Getoonde tekst.

----

Naam onderzoeker: mw.drs. W.Lambers, internist io en PhD-student, UMCG

Promotieteam/mede-onderzoekers: mw. Prof. Dr. H. Bootsma, reumatoloog, mw. dr. K. de Leeuw, klinisch immunoloog, mw. dr. J. Westra, post-doc immunologie,  dhr. Prof. Dr. M.F. Jonkman, dermatoloog

Systemische lupus erythematosus (SLE) is een auto-immuunziekte die met name voorkomt bij jonge vrouwen. De term “auto-immuun” houdt in dat het afweersysteem,  dat normaal gericht is tegen bijvoorbeeld bacteriën en virussen, onterecht lichaamseigen eiwitten herkent als “vreemd” . Er kan zo een ontstekingsreactie ontstaan. De ziekte wordt gekenmerkt door ontsteking van  huid, gewrichten en interne organen, maar de verschijnselen kunnen tussen patiënten erg verschillen. Vroege herkenning van de ziekte is belangrijk om op tijd te starten met behandeling en orgaanschade te voorkómen. De diagnose wordt gesteld op grond van criteria, waarbij 4 van de 11 criteria nodig zijn om te kunnen spreken van SLE.

----

Geselecteerde gegevens.
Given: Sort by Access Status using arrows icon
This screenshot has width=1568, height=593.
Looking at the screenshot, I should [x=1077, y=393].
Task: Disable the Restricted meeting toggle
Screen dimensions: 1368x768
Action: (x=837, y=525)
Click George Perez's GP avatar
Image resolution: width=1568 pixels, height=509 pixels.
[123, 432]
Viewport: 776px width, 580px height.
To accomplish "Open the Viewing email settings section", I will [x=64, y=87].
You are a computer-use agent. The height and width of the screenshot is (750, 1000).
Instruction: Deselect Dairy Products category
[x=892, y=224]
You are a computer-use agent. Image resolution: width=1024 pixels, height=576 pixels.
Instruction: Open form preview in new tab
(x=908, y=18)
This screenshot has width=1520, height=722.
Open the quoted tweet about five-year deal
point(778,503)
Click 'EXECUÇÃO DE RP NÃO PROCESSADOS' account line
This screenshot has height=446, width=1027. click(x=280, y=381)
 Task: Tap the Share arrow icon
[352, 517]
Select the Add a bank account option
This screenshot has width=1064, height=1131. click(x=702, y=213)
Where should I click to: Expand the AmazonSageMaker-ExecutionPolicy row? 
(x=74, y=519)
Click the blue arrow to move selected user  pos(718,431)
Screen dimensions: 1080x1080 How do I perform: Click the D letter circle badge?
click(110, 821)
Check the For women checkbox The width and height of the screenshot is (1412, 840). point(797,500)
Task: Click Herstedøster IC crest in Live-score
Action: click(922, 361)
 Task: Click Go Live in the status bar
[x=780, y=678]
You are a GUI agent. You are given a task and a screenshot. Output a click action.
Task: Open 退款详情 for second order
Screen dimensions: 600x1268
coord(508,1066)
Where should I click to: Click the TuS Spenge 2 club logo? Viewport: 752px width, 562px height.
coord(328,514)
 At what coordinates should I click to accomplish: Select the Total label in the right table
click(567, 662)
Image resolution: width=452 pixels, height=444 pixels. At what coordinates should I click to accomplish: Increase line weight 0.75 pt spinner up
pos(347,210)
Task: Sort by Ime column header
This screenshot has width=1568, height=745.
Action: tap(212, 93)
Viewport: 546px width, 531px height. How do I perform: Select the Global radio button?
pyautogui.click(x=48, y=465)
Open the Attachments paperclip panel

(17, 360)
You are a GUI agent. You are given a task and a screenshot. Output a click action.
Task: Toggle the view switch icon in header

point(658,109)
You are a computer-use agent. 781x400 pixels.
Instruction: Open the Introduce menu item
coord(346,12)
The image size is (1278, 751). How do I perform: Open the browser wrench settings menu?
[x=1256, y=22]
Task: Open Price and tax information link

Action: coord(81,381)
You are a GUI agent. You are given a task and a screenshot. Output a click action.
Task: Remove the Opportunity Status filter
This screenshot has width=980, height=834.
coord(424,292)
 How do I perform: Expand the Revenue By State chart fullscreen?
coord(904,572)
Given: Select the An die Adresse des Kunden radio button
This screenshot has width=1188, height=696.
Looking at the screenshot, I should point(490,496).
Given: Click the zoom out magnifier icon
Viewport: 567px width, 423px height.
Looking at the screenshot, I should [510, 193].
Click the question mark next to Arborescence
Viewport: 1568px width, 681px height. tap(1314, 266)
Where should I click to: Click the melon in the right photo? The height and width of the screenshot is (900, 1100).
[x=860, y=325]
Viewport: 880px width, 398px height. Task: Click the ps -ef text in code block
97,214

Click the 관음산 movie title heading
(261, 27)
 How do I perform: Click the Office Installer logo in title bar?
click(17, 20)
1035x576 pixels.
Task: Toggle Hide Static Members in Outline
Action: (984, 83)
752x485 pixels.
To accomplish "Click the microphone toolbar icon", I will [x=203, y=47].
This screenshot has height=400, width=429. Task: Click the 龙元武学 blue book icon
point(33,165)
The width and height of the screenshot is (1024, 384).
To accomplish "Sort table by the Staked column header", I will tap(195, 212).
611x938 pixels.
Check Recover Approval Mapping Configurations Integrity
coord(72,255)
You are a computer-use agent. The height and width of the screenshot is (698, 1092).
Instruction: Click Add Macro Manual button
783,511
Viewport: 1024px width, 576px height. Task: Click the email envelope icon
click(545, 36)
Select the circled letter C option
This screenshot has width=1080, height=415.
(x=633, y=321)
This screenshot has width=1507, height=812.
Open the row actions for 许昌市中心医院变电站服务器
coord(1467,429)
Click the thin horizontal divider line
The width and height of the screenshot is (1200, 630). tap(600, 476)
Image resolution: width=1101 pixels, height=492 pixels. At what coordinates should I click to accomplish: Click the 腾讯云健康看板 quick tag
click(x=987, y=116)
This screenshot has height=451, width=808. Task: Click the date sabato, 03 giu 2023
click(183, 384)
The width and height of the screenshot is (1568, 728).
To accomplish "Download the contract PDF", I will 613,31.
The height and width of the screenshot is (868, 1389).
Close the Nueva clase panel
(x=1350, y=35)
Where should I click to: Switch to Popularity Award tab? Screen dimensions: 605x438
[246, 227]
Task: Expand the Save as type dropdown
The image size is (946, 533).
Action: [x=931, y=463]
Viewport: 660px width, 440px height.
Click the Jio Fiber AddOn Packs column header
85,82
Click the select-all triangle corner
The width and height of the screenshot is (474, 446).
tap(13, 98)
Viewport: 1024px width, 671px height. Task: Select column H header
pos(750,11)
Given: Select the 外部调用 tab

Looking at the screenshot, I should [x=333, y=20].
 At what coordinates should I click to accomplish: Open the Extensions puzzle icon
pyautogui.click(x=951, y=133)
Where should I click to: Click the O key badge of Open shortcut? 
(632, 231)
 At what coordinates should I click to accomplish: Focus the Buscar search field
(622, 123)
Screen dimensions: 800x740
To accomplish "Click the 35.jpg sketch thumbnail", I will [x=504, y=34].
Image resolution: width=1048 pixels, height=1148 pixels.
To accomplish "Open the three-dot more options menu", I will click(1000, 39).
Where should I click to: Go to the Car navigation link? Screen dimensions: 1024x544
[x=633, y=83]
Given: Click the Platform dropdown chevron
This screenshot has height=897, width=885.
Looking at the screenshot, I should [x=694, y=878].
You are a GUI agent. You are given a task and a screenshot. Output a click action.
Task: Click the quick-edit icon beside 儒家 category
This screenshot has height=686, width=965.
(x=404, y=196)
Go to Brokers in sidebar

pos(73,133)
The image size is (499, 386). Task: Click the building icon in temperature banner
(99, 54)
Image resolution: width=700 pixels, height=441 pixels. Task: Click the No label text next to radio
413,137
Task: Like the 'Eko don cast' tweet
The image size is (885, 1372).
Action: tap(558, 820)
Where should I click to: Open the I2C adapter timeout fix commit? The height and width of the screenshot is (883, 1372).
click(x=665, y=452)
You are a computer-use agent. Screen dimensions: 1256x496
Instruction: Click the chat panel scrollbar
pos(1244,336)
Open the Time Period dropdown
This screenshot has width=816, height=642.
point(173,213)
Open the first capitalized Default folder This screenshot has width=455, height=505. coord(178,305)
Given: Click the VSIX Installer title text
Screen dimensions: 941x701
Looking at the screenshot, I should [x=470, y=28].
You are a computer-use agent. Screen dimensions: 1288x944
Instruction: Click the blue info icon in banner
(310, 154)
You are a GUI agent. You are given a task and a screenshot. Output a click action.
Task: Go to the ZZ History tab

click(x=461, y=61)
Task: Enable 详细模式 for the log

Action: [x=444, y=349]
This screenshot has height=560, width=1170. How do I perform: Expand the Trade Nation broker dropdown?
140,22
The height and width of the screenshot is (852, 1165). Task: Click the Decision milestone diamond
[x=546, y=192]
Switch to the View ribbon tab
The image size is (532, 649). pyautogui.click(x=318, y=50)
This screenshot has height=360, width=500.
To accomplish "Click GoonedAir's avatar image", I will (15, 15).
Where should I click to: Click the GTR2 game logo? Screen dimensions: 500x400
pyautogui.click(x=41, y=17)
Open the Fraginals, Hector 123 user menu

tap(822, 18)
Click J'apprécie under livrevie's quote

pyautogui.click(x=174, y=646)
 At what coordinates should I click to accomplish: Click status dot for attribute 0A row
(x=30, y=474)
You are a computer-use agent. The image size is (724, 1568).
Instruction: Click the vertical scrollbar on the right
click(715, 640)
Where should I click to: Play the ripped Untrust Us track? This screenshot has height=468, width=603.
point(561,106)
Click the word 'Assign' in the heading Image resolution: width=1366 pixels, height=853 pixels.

----

Wat te doen.
Ga verder met de tekst over systemische lupus erythematosus en sluit aan op de laatste zin. De items zijn afkomstig uit een andere bron.

Uitwerking.
Sommige patiënten hebben typische kenmerken van SLE, zoals lupus van de huid of gewrichtsontstekingen, maar voldoen niet aan de classificerende criteria. Je spreekt dan van incomplete SLE (iSLE). Een deel van  deze patiënten zal altijd een mildere variant van de ziekte houden of weer herstellen, maar daarentegen ontwikkelt  10-50% in de loop van de tijd toch SLE. Momenteel kan nog niet goed voorspeld worden welke patiënten met iSLE een hoog risico hebben op progressie naar SLE. Een voordeel van het onderscheiden van hoog risico patiënten, is dat je deze groep intensiever kan vervolgen en misschien eerder kan behandelen, terwijl patiënten met een laag risico gerustgesteld kunnen worden. In het Universitair Medisch Centrum Groningen voeren we een onderzoek uit waarbij we patiënten met incomplete SLE een aantal jaar volgen met als doel betere voorspellers te vinden voor ontwikkeling naar SLE.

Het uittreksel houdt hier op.